Regression analysis is a method to define the mathematical relationship between an output variable (y) and one or more input variable (x1, x2,….etc.) This mathematical relationship or equation is called the regression model.
Basically, the regression model is an equation that can be used to predict the value of ‘y’ using the input variables i.e. ‘y’ expressed as a function of x1, x2…etc.
In order to understand a regression model, we start with a simple linear regression model. Here we find the relationship between the output variable and a single input variable.
Linear Regression Model
The regression model is y = b0 + b1x + S, where
- y = output variable, also known as dependent variable
- b0 = constant or coefficient of constant. Graphically, this is the y-intercept or the value of y when x = 0
- b1 = coefficient of x i.e. the slope or rate of change of y for a unit change of x
- x = input variable. X, along with the constant is also known as predictor since they are used to predict the value of y. It is also called the independent variable.

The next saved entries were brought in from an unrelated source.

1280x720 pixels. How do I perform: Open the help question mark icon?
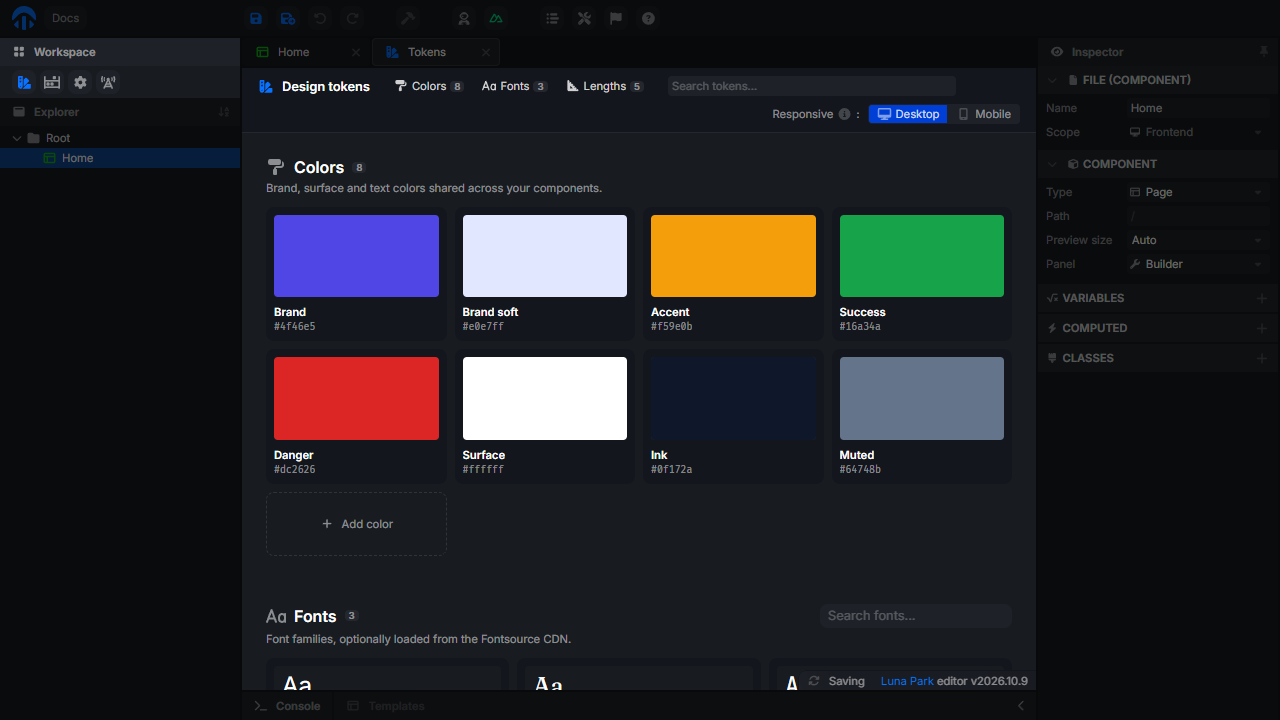click(648, 18)
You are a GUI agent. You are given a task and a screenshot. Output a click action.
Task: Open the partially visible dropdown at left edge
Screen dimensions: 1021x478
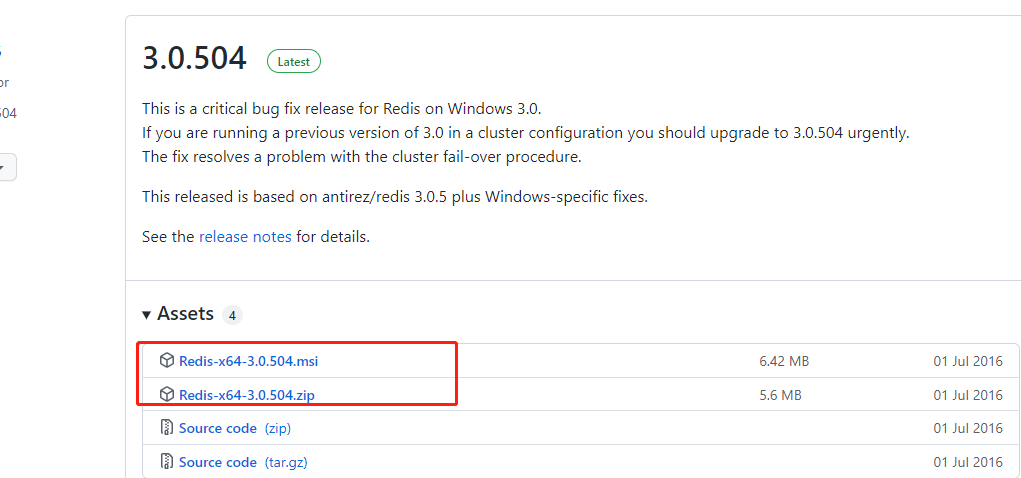[x=6, y=167]
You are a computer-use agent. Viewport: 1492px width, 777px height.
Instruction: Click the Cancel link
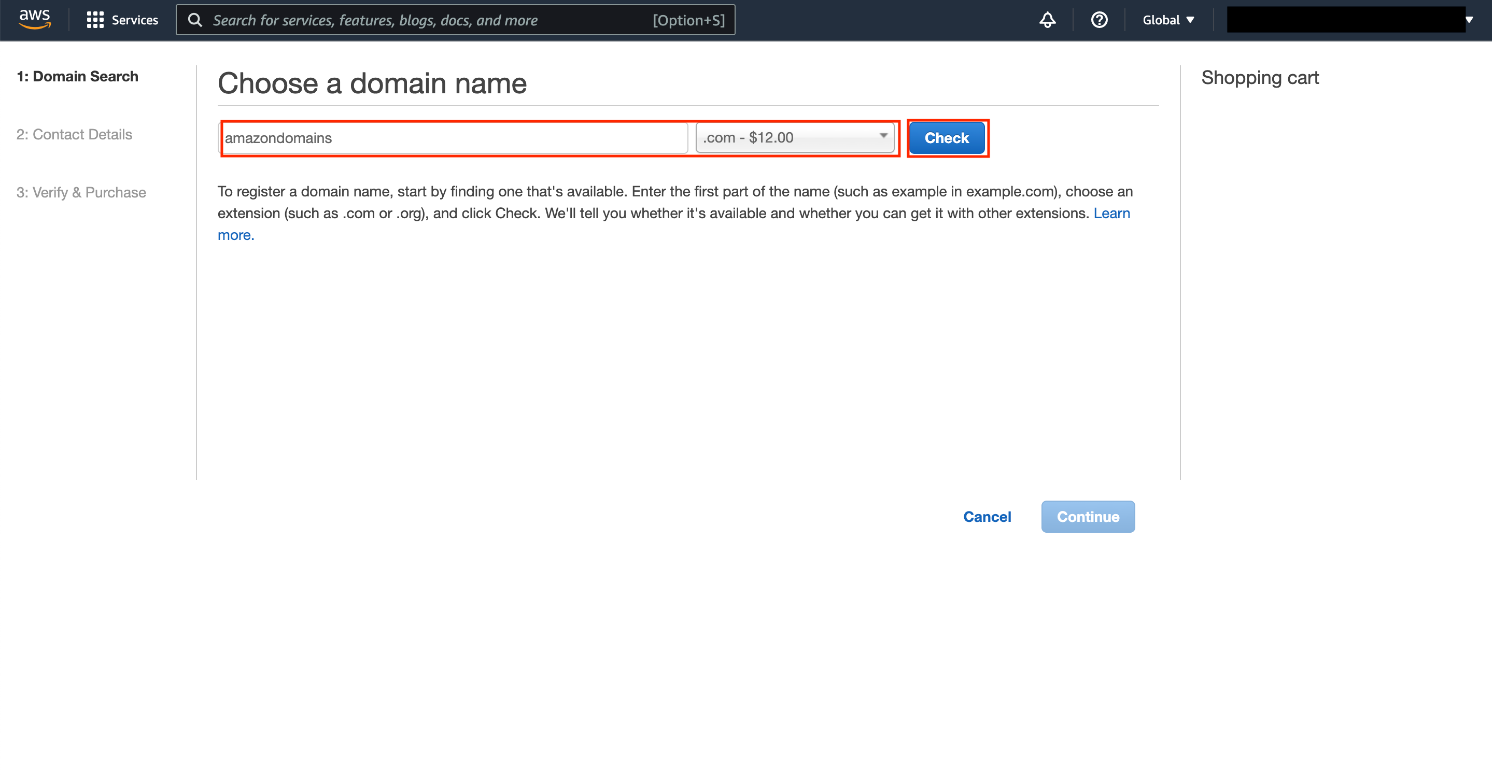point(987,517)
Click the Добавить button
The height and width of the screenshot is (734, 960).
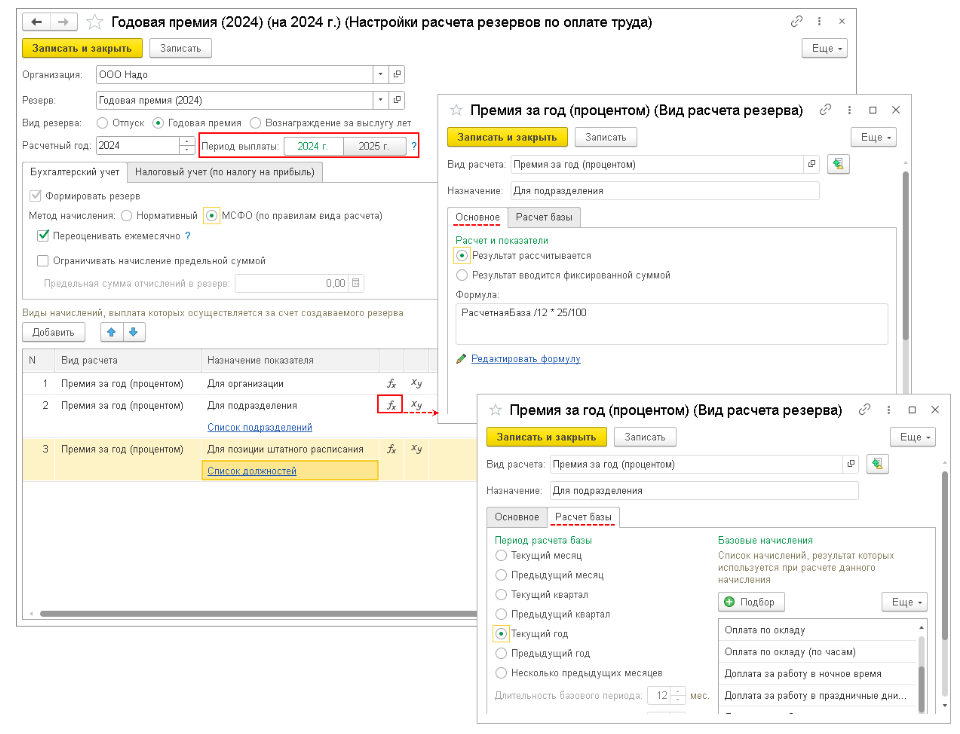coord(54,332)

- S = error or residual value. I.e. it is the difference between the actual value of y and the value of y predicted by the regression model.
FIGURE 1: Regression Chart
Understanding the Regression Model
The regression model is better defined and understood using the regression model parameters. Let’s take the result of a regression analysis in Minitab.
FIGURE 2: Regression Equation
- The first line is the regression equation where y is predicted as a function of x
- Predictor – x and the constant are the predictors used to predict the value of y
- Coefficient – the value of b0 and b1, i.e. the coefficients of constant and x. The size of the coefficient is a measure of the magnitude of the influence of that predictor on y and the sign (+ve or –ve) of the coefficient shows the direction of the influence.
- SE Coefficient – It is the Standard Error of the coefficient and is an estimate of the standard deviation of the coefficient. This is the precision with which the coefficients are calculated. The SE coefficient by itself doesn’t shed much light into the strength of the model. This is used in the t-test of the regression model to check the strength of the model. We check the strength of the model using the results of the t-test.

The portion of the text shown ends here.